What's a book you'd like to see more people reading, and why?
Fiction-wise, why literally everyone is not talking about Middlegame by Seanan McGuire is baffling to me. Seanan’s always been a solid author, she has a gift, but this is more than that. Middlegame shows both her range and depth as a writer, those things that give writing a soul, and her finely-honed technical abilities. The former is on display in just about everything she touches. The second has never been fully unleashed until now. She pulls off an incredible high-wire act, balancing a zigzag narrative pace, a convoluted plot, and multiple planes of meaning with a gripping and utterly original story that is as compelling as it is bizarre. You can look up a synopsis, I’m not going to try to do that here. I’m just going to say that I went in with high expectations and was absolutely blown away. I’m not exaggerating when I say I have never read anything like it, it is the best and most technically proficient piece of writing I have read in I don’t even know how long. Writing a short story with this many tiny gears and moving parts is hard enough. A novel? Unbelievable. It will go down as a classic. I mean a real classic, one that people will still be pointing to in 40 years as an example of what the genre can do when in the hands of someone that capable. You should all read it. Buy it and read it. Or, if the absolutely buckwild and nigh-indescribable premise doesn’t appeal to you, investigate one of her other series, or her work in comics. I guarantee that she does something that you will like. Urban fantasy? The October Daye series. Action/adventure with monsters and cryptids? The InCryptid series. Fairy tales gone wrong with wild twists and turns? Indexing and its sequel. YA portal fantasy with a gloriously diverse cast of relatable weirdos and even weirder worlds? The Wayward Children series. Ghosts? Sparrow Hill Road, or maybe Dusk or Dark or Dawn or Day. Murderous mermaids? Rolling in the Deep and Into the Drowning Deep. Short stories? Laughter at the Academy, or just kick in to her Patreon. Her body of work is huge. Go. Shoo.

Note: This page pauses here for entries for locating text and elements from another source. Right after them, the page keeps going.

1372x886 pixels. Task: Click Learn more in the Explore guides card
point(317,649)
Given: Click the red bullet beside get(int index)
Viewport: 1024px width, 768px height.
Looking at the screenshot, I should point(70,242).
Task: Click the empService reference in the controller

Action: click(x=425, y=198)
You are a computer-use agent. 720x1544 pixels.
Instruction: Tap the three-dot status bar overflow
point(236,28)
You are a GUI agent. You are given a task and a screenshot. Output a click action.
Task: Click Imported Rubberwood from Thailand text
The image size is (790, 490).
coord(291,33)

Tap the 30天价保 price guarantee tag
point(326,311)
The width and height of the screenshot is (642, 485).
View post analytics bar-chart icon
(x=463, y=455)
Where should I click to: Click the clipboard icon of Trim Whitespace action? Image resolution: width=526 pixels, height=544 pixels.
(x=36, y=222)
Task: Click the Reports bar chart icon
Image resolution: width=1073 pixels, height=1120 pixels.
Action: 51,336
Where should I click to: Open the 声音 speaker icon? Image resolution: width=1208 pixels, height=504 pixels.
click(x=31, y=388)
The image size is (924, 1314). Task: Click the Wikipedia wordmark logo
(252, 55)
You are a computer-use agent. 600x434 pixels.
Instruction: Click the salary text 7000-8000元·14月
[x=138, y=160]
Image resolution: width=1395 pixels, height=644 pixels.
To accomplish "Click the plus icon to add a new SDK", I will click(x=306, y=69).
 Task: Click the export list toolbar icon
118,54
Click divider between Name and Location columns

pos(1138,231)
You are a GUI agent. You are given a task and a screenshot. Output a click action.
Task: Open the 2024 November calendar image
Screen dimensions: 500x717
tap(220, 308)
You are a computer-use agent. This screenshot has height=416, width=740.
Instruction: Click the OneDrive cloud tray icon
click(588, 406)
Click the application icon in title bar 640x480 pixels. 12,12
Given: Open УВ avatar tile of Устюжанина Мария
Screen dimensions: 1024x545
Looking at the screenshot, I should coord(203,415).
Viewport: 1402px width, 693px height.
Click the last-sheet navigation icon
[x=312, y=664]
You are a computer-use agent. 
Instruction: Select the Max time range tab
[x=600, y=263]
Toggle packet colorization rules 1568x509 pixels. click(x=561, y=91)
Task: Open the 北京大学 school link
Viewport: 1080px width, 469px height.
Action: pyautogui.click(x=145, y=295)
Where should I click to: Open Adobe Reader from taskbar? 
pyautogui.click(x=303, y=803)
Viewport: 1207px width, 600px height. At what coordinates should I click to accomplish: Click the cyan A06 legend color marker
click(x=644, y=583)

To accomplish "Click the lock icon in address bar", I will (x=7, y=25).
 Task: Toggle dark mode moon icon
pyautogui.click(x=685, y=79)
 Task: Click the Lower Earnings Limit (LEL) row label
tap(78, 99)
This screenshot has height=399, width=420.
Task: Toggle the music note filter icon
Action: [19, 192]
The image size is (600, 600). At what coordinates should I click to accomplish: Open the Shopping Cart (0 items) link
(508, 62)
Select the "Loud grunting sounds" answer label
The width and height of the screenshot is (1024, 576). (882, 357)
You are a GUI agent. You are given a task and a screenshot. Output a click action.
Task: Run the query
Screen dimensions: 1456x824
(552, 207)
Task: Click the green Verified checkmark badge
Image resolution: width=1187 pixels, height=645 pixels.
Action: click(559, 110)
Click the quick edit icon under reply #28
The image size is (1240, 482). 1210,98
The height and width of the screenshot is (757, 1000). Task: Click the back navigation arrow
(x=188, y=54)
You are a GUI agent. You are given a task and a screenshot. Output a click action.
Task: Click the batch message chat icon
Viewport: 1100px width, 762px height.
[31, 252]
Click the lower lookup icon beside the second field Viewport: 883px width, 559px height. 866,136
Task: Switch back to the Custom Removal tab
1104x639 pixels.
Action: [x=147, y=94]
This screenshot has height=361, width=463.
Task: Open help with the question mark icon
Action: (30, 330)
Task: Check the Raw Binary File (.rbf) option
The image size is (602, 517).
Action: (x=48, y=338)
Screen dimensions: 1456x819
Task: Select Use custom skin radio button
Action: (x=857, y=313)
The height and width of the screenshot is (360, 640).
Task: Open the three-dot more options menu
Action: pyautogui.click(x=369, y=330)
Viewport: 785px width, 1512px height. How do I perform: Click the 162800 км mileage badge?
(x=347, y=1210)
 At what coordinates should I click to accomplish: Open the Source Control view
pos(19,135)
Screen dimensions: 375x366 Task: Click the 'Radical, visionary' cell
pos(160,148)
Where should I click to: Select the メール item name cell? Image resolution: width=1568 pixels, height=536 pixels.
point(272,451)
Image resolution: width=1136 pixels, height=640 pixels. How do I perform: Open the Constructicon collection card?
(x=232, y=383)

At the very least, if you know a Weird Kid, especially a queer kid, get them in on the Wayward Children series. I truly believe those books will save some lives, and make others more bearable. Also, sales feed her cats, and Thomas is immense.
Nonfiction-wise, The Butchering Art: Joseph Lister's Quest to Transform the Grisly World of Victorian Medicine by Lindsey Fitzharris is a riveting nonfiction book about the life of Joseph Lister, an awesome dude, and about the state of medicine in the Victorian era, which was frankly horrible. It gave me a lot of perspective on just how far we’ve come so quickly, and just how filthy Victorian living conditions actually were. I wrote a thank you letter to my surgeon after reading it. REALLY good, and it doesn’t require a lot of knowledge going in for it to be enjoyable, if harrowing. I think, culturally, we need to have more respect for science and more awareness of just how quickly we made the advances we now take for granted, and how they are there for a reason (and that reason is like 85% so we don’t die of erysipelas and scarlet fever). And we need to respect Lister’s legacy by WASHING OUR FUCKING HANDS. I read the book over a year ago, and I still think about it often. Just about daily now, actually. I don’t admire many dead white guys, but I make an exception for Lister. Dude was on a whole ‘nother level of having his shit together.